**EXERCISE:** Scan the records for "לפורום" and copy each line that contains it.

**DATA FOR ANALYSIS:**
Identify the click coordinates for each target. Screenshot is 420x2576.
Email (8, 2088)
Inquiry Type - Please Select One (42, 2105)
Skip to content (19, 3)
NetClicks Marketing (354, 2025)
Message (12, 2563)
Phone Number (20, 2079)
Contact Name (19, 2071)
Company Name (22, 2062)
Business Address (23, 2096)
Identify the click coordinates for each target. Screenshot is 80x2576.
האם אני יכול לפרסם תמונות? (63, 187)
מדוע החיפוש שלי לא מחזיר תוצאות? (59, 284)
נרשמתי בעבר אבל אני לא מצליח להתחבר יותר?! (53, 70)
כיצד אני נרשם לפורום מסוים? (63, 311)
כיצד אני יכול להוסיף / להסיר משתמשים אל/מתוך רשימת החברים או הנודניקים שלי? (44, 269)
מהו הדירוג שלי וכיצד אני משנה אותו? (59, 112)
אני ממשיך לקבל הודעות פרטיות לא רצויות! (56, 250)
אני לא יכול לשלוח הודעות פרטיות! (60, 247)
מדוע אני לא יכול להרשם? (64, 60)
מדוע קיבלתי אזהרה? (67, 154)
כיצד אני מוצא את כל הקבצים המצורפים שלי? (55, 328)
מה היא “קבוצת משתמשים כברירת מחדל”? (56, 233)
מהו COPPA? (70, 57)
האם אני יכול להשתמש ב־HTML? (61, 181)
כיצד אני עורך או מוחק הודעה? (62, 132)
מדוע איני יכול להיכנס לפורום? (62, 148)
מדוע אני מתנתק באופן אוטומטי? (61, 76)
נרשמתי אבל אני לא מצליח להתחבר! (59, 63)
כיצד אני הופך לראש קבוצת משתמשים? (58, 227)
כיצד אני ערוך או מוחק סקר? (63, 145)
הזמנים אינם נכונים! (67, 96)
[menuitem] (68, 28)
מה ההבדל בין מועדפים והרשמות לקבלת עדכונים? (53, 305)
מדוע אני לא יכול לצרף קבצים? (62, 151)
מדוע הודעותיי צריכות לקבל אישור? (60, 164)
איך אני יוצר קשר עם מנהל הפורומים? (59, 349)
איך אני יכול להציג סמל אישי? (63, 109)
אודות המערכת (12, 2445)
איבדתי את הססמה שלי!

**THE ANSWER:**
כיצד אני נרשם לפורום מסוים? (63, 311)
מדוע איני יכול להיכנס לפורום? (62, 148)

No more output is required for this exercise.